Período proibitivo já está em vigor em todo o Estado. Quem descumprir a medida pode responder por crime ambiental, além de pagar multas e sofrer outras sanções.
Entrou em vigor nesta terça-feira (1º de julho) o período proibitivo para o uso do fogo em atividades de limpeza e manejo de áreas rurais nos biomas Amazônia, Cerrado e Pantanal, em Mato Grosso. A restrição segue até 30 de novembro e integra a estratégia do Governo do Estado para reduzir os riscos de incêndios florestais durante a estiagem.
A medida ocorre em um cenário de preocupação com as condições climáticas previstas para o segundo semestre. Segundo o Corpo de Bombeiros Militar de Mato Grosso (CBMMT), os efeitos do fenômeno El Niño podem provocar uma seca mais intensa, com redução das chuvas, aumento das temperaturas, baixa umidade do ar e ventos mais fortes, fatores que ampliam significativamente o risco de propagação do fogo.
Durante o período proibitivo, ficam suspensas todas as autorizações para queima controlada concedidas pela Secretaria de Estado de Meio Ambiente (Sema). A exceção vale apenas para ações executadas ou acompanhadas por órgãos públicos responsáveis pela prevenção e pelo combate aos incêndios florestais.
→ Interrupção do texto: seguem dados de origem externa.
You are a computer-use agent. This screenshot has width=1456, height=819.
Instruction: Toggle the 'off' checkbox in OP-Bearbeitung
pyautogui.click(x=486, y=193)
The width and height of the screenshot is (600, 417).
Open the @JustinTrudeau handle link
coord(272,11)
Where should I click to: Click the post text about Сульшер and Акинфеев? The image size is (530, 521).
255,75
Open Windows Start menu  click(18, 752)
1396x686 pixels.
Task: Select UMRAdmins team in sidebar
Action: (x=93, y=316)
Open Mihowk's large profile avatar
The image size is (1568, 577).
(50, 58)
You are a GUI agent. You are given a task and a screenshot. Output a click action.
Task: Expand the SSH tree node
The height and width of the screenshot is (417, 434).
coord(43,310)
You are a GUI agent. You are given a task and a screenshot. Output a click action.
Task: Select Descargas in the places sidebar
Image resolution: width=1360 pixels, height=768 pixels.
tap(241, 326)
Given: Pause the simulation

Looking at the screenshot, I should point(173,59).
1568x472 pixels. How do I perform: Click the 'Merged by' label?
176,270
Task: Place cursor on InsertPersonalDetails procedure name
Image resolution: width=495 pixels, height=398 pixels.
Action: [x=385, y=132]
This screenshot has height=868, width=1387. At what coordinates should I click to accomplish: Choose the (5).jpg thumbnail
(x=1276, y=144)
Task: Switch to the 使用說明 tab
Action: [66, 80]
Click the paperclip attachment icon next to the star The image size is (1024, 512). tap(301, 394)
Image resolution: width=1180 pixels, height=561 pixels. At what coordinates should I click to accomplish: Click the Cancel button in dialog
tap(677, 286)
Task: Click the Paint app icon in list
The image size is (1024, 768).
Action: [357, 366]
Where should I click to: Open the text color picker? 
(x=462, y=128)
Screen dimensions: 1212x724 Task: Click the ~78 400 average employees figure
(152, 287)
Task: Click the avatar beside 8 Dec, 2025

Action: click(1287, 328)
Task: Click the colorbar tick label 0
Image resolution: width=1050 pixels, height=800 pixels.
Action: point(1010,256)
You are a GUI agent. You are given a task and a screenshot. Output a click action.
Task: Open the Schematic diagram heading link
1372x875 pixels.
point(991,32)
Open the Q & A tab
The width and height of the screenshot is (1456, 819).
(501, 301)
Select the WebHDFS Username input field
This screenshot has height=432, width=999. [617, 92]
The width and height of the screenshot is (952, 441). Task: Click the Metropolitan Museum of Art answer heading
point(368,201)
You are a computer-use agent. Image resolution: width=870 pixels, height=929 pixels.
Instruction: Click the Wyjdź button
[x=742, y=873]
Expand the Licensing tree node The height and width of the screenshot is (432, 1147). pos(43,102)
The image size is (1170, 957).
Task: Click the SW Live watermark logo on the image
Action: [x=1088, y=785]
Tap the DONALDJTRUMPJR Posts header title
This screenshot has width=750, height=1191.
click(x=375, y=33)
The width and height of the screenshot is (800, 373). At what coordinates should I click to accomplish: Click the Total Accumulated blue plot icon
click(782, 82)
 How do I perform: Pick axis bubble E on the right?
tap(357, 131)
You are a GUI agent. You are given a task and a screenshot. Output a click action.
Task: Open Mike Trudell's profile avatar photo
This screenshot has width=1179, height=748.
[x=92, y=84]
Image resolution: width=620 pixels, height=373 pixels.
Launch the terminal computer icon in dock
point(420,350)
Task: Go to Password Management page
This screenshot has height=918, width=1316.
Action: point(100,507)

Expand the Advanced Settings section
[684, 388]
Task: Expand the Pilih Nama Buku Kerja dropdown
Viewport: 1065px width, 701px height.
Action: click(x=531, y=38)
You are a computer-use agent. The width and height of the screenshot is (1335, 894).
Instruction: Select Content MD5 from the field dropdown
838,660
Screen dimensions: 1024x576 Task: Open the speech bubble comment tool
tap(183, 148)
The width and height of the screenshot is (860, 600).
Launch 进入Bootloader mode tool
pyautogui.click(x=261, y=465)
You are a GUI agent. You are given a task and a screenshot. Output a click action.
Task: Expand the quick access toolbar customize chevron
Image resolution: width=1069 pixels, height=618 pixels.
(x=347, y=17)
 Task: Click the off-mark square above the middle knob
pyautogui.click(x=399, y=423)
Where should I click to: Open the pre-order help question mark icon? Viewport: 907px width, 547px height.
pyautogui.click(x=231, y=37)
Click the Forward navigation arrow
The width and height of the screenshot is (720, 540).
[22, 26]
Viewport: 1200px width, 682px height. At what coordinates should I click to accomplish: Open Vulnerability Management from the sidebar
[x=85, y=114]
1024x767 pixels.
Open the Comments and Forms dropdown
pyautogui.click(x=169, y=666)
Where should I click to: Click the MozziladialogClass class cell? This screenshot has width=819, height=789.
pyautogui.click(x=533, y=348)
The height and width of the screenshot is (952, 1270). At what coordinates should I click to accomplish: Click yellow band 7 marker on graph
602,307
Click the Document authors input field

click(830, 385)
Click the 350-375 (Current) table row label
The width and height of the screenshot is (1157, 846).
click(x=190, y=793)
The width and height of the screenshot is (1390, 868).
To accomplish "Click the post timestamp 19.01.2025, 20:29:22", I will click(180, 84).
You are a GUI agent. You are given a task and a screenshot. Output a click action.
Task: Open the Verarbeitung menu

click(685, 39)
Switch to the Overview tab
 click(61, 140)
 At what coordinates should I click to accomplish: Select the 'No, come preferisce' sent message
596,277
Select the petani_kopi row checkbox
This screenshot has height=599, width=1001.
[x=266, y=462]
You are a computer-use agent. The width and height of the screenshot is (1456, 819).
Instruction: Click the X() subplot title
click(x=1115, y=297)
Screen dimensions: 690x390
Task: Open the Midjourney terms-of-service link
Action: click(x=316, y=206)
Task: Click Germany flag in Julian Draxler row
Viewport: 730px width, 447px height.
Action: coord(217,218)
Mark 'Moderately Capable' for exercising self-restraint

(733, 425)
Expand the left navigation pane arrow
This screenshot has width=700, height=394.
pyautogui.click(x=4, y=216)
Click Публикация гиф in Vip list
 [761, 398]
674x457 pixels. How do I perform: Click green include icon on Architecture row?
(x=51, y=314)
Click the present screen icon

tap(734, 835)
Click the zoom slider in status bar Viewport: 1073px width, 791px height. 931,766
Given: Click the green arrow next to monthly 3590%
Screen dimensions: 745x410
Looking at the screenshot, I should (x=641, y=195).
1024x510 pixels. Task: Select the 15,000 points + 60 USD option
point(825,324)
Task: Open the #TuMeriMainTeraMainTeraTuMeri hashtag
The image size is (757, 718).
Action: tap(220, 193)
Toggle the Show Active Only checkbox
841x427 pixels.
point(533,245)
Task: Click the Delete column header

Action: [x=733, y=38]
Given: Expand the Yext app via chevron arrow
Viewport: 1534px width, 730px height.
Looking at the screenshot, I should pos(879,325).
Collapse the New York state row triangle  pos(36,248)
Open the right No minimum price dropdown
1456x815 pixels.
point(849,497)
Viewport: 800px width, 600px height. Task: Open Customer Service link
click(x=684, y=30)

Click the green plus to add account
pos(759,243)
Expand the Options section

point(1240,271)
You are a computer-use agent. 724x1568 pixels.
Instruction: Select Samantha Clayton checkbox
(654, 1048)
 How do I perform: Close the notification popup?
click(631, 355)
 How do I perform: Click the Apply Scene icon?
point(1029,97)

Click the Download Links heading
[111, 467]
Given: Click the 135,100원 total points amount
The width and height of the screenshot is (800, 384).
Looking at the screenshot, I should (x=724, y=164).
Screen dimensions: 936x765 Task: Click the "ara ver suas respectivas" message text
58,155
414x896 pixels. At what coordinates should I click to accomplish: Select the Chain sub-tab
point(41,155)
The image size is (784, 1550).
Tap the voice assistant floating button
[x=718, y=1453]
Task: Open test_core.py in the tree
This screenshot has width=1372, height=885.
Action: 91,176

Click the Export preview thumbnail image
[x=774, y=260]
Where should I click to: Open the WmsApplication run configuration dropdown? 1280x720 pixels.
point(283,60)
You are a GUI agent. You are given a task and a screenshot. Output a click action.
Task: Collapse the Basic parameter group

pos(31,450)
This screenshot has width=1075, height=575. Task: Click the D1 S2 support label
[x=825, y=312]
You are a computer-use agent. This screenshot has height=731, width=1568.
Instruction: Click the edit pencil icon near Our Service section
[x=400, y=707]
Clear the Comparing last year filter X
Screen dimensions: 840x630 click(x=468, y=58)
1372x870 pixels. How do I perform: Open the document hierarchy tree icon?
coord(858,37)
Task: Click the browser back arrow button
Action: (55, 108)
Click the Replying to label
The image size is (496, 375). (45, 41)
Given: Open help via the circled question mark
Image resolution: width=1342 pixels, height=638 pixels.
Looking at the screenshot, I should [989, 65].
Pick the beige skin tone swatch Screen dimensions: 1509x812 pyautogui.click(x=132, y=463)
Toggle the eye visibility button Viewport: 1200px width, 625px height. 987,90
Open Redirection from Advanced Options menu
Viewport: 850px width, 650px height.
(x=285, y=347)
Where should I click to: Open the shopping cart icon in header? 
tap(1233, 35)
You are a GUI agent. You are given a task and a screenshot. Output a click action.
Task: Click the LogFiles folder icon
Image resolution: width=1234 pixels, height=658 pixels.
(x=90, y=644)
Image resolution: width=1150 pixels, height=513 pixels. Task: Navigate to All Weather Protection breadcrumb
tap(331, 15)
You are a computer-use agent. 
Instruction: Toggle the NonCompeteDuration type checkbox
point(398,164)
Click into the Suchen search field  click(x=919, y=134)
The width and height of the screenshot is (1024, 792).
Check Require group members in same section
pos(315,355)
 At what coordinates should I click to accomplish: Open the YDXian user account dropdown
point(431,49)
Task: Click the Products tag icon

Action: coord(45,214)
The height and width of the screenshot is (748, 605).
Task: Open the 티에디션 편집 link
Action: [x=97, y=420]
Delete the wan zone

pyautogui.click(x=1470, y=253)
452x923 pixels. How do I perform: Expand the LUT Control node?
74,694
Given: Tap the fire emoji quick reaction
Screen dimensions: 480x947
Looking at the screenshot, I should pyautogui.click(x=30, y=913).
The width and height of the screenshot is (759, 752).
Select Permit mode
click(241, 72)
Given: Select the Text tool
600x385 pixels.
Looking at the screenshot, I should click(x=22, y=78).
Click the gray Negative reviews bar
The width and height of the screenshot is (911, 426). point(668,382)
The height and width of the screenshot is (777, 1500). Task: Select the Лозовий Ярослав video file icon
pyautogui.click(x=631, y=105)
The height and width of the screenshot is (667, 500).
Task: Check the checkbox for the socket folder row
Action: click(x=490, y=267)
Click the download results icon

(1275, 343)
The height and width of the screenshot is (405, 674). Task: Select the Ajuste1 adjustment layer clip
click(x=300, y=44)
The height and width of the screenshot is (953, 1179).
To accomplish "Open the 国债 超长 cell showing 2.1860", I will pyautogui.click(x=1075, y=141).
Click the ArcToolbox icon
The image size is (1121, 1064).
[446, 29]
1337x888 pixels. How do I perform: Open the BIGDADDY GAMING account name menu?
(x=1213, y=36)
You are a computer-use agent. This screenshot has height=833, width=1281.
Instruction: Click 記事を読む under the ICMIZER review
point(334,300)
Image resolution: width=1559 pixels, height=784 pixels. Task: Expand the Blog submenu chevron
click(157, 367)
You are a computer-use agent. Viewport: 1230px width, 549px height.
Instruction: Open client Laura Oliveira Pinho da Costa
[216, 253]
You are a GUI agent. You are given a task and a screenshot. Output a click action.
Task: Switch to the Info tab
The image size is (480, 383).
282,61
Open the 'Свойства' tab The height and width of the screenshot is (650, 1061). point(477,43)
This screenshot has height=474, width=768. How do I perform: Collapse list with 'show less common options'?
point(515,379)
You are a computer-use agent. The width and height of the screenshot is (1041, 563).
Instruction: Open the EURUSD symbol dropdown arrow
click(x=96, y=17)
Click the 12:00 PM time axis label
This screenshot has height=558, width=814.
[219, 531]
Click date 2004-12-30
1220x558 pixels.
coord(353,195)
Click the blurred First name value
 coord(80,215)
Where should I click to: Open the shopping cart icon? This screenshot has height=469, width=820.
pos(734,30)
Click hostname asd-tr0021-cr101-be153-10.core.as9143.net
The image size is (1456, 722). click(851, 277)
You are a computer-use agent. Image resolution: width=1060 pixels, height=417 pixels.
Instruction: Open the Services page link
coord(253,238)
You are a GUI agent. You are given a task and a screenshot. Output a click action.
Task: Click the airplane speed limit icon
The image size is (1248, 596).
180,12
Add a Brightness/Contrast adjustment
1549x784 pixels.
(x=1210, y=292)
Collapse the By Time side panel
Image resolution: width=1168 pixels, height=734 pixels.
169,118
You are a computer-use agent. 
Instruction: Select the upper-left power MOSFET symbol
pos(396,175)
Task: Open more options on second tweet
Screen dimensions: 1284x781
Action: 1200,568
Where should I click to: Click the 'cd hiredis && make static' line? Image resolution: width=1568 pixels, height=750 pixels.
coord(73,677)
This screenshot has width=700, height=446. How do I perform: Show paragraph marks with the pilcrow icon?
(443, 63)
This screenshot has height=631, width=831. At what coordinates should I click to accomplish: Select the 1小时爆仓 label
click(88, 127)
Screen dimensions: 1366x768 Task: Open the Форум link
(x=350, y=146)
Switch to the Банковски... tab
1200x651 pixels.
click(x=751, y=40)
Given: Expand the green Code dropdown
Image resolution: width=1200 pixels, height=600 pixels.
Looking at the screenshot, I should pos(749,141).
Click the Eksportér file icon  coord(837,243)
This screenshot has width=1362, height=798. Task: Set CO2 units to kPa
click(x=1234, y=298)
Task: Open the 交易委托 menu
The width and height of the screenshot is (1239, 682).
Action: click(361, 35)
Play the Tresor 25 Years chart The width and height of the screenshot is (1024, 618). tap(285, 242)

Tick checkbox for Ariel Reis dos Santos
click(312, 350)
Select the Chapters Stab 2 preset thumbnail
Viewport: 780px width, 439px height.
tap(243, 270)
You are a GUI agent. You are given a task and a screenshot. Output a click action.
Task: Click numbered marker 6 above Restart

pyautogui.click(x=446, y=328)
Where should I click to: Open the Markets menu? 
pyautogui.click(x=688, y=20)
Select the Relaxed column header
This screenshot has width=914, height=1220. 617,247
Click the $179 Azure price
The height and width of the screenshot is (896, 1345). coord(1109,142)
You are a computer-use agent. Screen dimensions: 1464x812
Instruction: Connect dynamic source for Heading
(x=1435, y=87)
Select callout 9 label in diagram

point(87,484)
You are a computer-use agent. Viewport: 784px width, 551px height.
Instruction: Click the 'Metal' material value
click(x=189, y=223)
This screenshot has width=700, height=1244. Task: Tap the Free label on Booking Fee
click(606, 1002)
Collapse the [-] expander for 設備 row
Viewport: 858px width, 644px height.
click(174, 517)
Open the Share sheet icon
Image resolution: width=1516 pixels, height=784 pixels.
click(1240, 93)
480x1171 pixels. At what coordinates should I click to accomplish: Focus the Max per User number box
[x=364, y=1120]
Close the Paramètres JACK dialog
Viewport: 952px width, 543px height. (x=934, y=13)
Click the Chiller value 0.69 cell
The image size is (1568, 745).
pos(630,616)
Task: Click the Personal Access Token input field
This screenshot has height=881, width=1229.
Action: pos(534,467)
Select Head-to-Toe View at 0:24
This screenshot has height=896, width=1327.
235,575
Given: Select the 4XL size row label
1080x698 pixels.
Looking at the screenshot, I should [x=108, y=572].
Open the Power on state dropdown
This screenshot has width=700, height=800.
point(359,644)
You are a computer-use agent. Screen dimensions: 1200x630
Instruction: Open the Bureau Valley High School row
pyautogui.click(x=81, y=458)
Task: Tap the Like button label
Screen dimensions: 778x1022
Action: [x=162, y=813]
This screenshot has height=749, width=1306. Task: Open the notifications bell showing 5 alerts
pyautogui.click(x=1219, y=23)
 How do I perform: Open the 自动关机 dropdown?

O comandante do Batalhão de Emergências Ambientais (BEA), tenente-coronel Heitor Alves de Souza, reforçou que o cumprimento da legislação é fundamental para reduzir os focos de incêndio e preservar o meio ambiente. Segundo ele, prevenir continua sendo a forma mais eficaz de evitar prejuízos ambientais, econômicos e sociais causados pelas queimadas.
Quem desrespeitar a proibição poderá ser responsabilizado por crime ambiental, além de sofrer penalidades como multas e apreensão de equipamentos, conforme prevê a legislação. Em casos de queimadas irregulares, tanto em áreas rurais quanto urbanas, a orientação é acionar a Polícia Militar pelo telefone 190 ou o Corpo de Bombeiros pelo 193.
A proibição faz parte do Plano de Operações da Temporada de Incêndios Florestais (POTIF), que reúne ações de prevenção, monitoramento e combate em todas as regiões de Mato Grosso. O planejamento inclui reforço no efetivo de bombeiros e brigadistas, além do emprego de aeronaves, viaturas, equipamentos especializados e tecnologias de monitoramento.
Para ampliar a capacidade de resposta, o Estado também manterá uma Sala de Situação Central e sete Salas de Situação Descentralizadas, distribuídas nos municípios que sediam os comandos regionais do Corpo de Bombeiros, além de uma unidade específica em Poconé, voltada ao monitoramento da região pantaneira.
Integradas em tempo real, essas estruturas permitem acompanhar a evolução dos incêndios, compartilhar informações estratégicas e direcionar equipes e recursos de forma mais rápida e eficiente, fortalecendo as ações de prevenção e combate durante todo o período crítico de estiagem.